赤發獐瞪圓了雙眼:“這麼說,隻有飛龍堡有著歹毒的東西了?害我主人的是飛龍堡的人?”
“胡說八道。”厲雷憤怒的說:“樸神仙有恩於我們飛龍堡,我們怎麼會毒害恩人?”
“我胡說八道。”赤發獐怒不可遏:“我主人吃住都在你們飛龍堡,弦裂散又隻有你們飛龍堡有,難道你們飛龍堡會脫得了幹係?”
“哼,信口雌黃,不可理喻。”厲雷憤怒不已。
“師父,這事你也不能怪赤眉大仙,畢竟我們飛龍堡有什麼弦裂散,容不得人家不懷疑。我看你還是把弦裂散拿出來給人家看看,這才能洗清我們的嫌疑。”厲瑉湊上來說。
“好,我現在就回飛龍堡,取出弦裂散讓你看看,給樸神仙下毒的是不是我們飛龍堡的人。”厲雷滿臉怒色,轉身離去。
“你們都給我滾,假如我家主人稍有差池,我就滅了你們飛龍堡。”赤發獐攆走厲風等一幹飛龍堡的人,交代自己的弟子,守在赤峰的門外,他自己飛出翠屏山,獨自去尋找能為赤峰解毒的人。

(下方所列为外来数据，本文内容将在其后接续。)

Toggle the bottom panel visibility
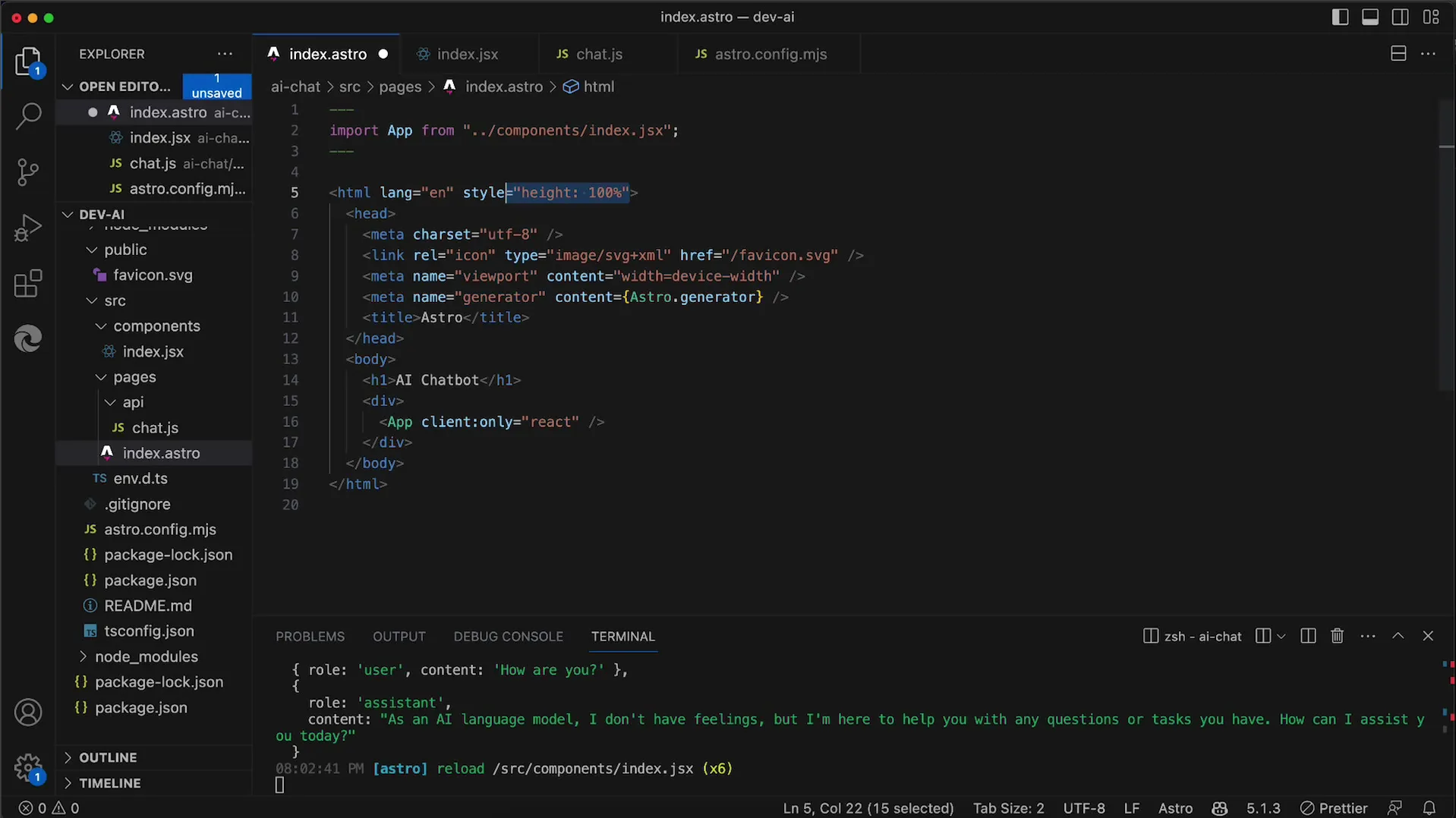 pos(1370,17)
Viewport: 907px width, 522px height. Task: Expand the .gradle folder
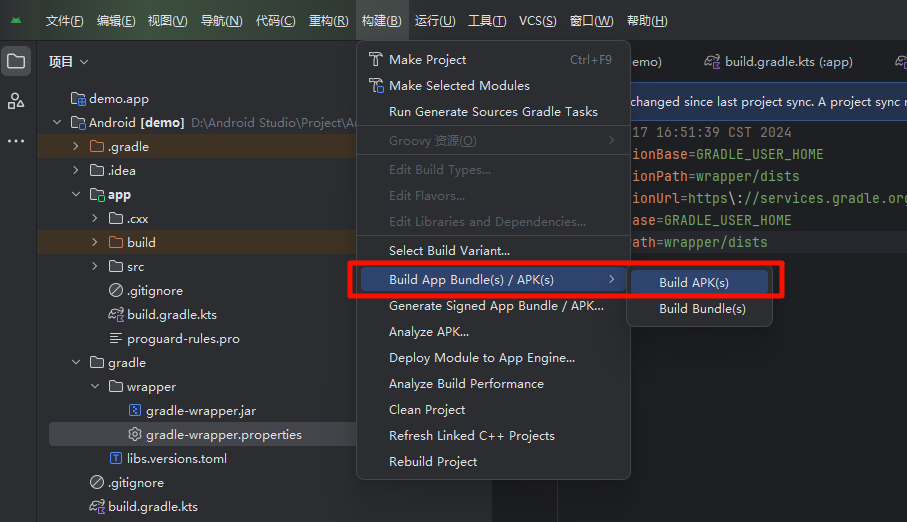[x=75, y=147]
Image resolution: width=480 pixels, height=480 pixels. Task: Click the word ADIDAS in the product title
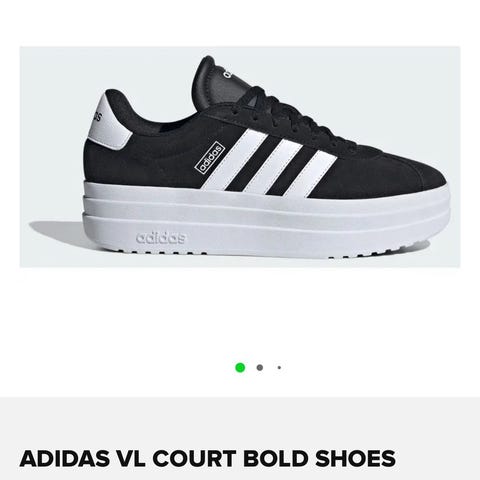tap(65, 458)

“這個赤眉大仙也太無理了,竟然說我們飛龍堡害了樸神仙。”離開丹陽宮,厲雷兀自氣憤難平。
可他趕到飛龍堡,打開收藏弦裂散的盒子時,驚得他一屁股坐在地上,他收藏的弦裂散不見了。
正此時,一個弟子慌慌張張闖了進來:“大長老,清屏在她自己的房間自殺了。堡主請你過去。”
厲雷急忙隨著那名弟子,趕到清屏的房間。
“師弟,怎麼回事?”厲雷看著臉色鐵青,站在清屏門外的厲風,小心的問道。
“清屏懸梁自盡了,自殺的原因尚不清楚。”厲風寒冷的臉上,罩著冰霜。
“堡主師叔,這是什麼?”厲瑉從清屏的房間走出來,手裏拿著一小包東西。
厲風隻看了一眼心就涼了:“師兄,看來你沒有看好弦裂散,我們的麻煩大了。”
厲瑉看了一眼,頹廢地跌坐到地上的厲雷,暗自一笑,又扭頭看向海奎。“得想個法子殺了他,他知道的事情太多了。”

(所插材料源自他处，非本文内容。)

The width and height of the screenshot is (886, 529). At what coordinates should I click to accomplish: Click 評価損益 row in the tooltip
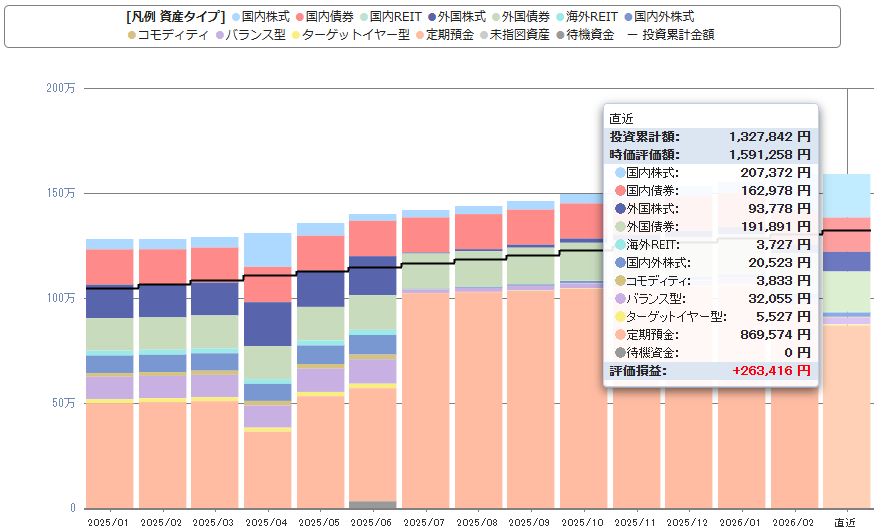[710, 371]
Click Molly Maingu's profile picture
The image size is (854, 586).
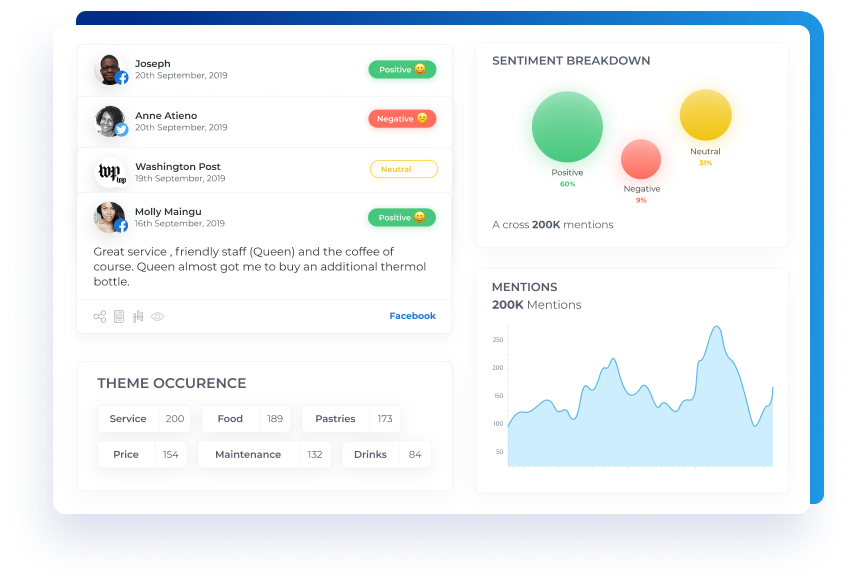[x=110, y=217]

今天在丹陽宮,厲瑉突然想到應該給自己找個替死鬼,而知道自己要暗算樸神仙(赤峰)的人,現在隻有清屏,於是,他決定讓清屏來背這個黑鍋。
他悄悄地安排海奎偷偷溜回飛龍堡,潛伏在清屏的房間,殺死清屏,偽造自殺的假象,並把毒害赤峰剩下的弦裂散,藏在清屏的房間,讓大家認為,清屏是畏罪自殺的。
厲瑉得意的想:“樸,下一輩子不要再遇見我,你是鬥不過我的。”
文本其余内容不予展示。